- **What you will do**: Among the entries below, only the lines starting at the one with "Screen dimensions: 693x476" and ending at the one with "Given: Expand the Resources menu", both included, are to be printed exactly.
***** Information shown *****
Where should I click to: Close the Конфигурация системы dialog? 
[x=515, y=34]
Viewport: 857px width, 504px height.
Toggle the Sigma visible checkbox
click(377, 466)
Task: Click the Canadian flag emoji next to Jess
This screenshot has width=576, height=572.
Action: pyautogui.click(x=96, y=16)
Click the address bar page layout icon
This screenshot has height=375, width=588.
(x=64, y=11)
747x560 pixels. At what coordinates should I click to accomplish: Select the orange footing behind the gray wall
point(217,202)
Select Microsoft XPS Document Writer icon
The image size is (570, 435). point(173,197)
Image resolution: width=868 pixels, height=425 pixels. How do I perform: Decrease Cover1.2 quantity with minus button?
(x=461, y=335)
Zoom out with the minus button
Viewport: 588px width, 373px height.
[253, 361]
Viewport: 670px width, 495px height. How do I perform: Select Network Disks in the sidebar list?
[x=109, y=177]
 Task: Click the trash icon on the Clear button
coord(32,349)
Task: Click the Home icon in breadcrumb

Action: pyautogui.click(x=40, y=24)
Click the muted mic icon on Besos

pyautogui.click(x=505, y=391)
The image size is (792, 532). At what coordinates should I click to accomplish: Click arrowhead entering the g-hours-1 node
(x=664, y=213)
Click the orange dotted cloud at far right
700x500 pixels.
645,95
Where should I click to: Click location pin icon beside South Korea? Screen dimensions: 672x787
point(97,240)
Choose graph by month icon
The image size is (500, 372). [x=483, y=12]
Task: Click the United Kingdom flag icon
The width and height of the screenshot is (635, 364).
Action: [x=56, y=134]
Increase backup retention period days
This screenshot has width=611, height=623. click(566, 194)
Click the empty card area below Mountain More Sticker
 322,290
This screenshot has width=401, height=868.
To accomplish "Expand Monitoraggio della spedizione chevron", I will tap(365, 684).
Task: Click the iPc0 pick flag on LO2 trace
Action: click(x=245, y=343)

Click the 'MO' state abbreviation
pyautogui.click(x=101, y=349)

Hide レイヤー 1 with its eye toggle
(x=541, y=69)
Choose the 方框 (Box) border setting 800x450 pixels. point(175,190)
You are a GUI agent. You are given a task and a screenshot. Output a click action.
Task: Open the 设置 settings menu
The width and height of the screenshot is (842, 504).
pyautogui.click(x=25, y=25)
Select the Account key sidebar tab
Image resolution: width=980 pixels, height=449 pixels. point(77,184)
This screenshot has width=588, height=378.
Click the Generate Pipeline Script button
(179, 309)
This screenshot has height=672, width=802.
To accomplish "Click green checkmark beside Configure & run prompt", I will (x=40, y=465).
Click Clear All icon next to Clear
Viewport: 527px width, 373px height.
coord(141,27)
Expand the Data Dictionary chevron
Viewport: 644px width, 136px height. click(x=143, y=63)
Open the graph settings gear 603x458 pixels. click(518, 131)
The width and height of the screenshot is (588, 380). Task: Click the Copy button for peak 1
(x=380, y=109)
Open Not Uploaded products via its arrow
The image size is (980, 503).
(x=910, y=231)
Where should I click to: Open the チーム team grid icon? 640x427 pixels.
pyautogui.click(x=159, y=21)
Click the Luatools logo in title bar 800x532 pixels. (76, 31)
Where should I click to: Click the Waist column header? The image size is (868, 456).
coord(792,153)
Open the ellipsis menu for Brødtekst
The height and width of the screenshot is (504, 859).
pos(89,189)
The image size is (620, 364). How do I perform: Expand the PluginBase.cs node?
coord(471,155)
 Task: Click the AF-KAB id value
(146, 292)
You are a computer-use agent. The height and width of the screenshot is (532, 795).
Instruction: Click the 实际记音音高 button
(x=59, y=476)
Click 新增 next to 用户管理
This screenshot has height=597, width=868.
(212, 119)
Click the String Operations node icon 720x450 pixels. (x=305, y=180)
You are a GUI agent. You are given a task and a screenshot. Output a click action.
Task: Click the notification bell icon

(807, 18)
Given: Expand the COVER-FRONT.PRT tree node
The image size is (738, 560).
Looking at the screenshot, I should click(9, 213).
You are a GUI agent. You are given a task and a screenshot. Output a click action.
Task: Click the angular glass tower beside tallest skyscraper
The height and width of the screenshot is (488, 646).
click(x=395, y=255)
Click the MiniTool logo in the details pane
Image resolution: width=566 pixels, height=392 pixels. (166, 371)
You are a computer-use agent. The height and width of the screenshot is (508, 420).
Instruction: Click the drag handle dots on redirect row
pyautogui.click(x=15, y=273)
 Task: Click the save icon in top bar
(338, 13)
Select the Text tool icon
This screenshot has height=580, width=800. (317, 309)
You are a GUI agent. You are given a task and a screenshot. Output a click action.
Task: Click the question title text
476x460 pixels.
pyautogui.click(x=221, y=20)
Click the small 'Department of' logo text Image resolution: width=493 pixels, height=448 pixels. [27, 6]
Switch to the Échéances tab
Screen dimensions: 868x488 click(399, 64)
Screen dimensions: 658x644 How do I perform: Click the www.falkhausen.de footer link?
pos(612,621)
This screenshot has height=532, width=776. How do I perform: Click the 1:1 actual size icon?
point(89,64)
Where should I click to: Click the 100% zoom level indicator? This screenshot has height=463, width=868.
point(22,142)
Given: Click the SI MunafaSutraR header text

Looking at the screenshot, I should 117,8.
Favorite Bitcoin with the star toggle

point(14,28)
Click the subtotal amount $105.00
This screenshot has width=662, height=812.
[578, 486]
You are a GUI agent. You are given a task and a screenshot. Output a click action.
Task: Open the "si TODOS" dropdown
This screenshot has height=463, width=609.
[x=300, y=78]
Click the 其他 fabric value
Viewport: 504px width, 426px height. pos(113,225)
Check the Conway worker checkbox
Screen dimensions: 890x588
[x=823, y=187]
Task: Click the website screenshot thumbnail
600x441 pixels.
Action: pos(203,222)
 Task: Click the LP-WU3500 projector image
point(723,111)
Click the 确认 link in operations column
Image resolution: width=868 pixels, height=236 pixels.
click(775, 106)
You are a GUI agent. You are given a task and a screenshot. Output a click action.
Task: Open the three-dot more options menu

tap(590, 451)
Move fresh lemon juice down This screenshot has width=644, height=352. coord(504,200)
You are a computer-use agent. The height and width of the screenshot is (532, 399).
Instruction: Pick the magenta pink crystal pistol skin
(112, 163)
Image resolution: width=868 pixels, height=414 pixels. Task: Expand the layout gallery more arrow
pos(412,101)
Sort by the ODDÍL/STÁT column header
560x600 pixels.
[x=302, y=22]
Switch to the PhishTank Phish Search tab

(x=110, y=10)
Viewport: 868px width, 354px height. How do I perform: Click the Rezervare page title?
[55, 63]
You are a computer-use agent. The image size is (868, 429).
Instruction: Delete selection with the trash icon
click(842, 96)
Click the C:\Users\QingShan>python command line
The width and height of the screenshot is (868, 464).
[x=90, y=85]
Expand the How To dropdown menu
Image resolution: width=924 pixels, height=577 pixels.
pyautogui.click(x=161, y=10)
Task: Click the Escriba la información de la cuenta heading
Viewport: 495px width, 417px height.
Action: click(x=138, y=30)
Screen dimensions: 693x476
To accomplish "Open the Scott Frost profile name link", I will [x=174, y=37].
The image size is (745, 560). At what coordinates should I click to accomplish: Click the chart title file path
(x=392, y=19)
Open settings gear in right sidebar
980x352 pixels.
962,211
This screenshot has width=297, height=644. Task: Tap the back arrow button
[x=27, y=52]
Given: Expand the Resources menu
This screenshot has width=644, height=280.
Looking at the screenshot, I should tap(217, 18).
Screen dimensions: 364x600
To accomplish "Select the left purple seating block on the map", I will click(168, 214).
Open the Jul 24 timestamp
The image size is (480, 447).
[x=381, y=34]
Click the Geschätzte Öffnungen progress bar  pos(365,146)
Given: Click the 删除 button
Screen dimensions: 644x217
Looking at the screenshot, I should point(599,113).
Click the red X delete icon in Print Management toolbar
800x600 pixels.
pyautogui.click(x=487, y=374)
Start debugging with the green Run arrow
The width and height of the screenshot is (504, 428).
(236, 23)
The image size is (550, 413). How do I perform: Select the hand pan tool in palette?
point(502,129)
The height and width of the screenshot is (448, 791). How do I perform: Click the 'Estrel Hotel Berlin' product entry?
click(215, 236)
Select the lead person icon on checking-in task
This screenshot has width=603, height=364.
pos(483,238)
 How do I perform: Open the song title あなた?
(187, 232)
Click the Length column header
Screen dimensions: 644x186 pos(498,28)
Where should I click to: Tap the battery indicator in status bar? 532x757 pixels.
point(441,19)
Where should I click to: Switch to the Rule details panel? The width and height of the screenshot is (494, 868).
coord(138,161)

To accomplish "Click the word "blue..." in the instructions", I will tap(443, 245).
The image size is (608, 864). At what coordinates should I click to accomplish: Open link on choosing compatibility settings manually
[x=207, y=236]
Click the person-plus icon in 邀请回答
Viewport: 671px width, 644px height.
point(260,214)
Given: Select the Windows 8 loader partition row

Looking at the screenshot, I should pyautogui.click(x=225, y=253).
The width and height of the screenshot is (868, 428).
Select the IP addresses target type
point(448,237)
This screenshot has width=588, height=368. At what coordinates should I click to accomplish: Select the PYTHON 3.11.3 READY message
*****
- **Answer box**:
Screen dimensions: 693x476
To accomplish "Open the Scott Frost profile name link", I will [x=174, y=37].
The image size is (745, 560). At what coordinates should I click to accomplish: Click the chart title file path
(x=392, y=19)
Open settings gear in right sidebar
980x352 pixels.
962,211
This screenshot has width=297, height=644. Task: Tap the back arrow button
[x=27, y=52]
Given: Expand the Resources menu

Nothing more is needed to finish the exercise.